● Text section
Publishing Your MCP Server

Ready to share your MCP server with the world or your organization? This guide covers everything you need to know about publishing, maintaining, and potentially monetizing your Model Context Protocol servers on Pylee.
Quick Start: Have an MCP server ready? You can publish it in under 5 minutes. Jump to publishing steps

Why Publish on Pylee?

Publishing your MCP server on Pylee’s marketplace unlocks powerful benefits:

For Open Source Developers

  • Instant Distribution: Reach thousands of AI developers
  • Community Recognition: Build reputation and get feedback
  • Zero Infrastructure: Let users connect without hosting costs
  • Contribution Tracking: See your impact through usage metrics

For Organizations

  • Internal Distribution: Share tools within your company
  • Centralized Management: Control versions and access
  • Security Compliance: Apply consistent governance
  • Cost Allocation: Track usage by team or project

For Commercial Products

  • Customer Reach: Access Pylee’s growing user base
  • Revenue Opportunity: Monetization features coming soon
  • Reduced Support: Pylee handles configuration and secrets
  • Marketing Channel: Built-in discovery and recommendations
Strategy Tip: Start with a free public server to build adoption, then create premium private versions with advanced features for enterprise customers.

Public vs Private Publishing

Choosing Your Publishing Strategy

Open to the entire communityBenefits:
  • Maximum visibility and adoption
  • Community contributions and feedback
  • Network effects from widespread use
  • Potential for monetization (coming soon)

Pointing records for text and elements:
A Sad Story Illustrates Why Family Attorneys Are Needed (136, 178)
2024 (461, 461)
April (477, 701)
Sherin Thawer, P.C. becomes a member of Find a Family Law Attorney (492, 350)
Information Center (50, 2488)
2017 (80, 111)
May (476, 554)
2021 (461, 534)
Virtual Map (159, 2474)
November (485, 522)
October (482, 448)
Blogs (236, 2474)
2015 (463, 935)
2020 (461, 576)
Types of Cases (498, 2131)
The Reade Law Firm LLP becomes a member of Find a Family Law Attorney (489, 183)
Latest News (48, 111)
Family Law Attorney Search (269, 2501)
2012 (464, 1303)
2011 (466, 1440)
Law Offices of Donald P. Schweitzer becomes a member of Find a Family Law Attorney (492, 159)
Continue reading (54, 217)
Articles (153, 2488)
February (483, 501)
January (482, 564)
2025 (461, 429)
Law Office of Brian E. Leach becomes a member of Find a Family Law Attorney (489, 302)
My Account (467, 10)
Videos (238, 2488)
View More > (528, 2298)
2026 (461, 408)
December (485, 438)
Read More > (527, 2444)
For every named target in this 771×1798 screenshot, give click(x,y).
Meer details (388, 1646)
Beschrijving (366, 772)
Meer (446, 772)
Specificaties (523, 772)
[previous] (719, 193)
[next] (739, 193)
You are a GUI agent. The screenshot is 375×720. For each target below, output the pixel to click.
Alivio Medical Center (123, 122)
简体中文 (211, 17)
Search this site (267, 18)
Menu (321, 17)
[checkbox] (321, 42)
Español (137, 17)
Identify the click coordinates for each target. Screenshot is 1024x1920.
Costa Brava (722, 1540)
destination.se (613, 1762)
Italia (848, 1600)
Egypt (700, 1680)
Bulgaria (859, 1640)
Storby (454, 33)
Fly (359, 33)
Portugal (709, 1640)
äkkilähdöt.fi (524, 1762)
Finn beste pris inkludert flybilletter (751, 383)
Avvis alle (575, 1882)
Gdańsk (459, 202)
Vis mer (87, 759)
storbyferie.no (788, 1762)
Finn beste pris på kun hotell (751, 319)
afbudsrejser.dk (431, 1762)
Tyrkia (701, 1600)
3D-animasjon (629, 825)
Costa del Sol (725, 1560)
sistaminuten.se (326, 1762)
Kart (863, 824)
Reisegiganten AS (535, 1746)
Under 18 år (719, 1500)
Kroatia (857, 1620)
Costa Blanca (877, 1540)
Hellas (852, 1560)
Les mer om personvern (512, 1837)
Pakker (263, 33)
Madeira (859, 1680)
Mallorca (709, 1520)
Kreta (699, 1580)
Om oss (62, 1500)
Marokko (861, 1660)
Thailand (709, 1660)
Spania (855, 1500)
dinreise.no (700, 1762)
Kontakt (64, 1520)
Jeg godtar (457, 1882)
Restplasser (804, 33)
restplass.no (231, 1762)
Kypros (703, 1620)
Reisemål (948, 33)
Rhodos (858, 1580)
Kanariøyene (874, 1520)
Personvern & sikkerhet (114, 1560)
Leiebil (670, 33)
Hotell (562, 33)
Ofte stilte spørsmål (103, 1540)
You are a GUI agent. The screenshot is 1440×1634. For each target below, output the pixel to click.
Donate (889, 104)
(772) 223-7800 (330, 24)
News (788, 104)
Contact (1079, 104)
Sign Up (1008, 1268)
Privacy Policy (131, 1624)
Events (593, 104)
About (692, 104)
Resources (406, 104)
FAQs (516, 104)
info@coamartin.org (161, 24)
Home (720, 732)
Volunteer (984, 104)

● Required actions
1. In the guide to publishing MCP servers on Pylee, how long does publishing take if the server is already ready?
2. Please pick up the guide to publishing MCP servers on Pylee after its last line and continue it.

● Responses
1. Under 5 minutes.

2.
Best for:
  • Open source projects
  • Developer tools
  • API wrappers
  • Community resources
Examples:
  • GitHub integration
  • Popular API connectors
  • Utility functions

Organization Security Guarantees

When publishing private servers, Pylee ensures: Complete Isolation: Other organizations cannot see or access your servers
Access Control: Only invited organization members can use them
Audit Trail: Full tracking of who uses what, when
Data Protection: Configuration and secrets stay within your boundary

Step-by-Step Publishing Guide

Step 1: Prepare Your Server

Before publishing, ensure your server:
  • Follows MCP protocol specifications
  • Has clear, descriptive tool names
  • Includes comprehensive error handling
  • Works with standard MCP clients
Pre-Publishing Checklist:
  • Server runs without errors
  • All tools have descriptions
  • Authentication is properly handled
  • Documentation is complete
  • Sensitive data is parameterized (not hardcoded)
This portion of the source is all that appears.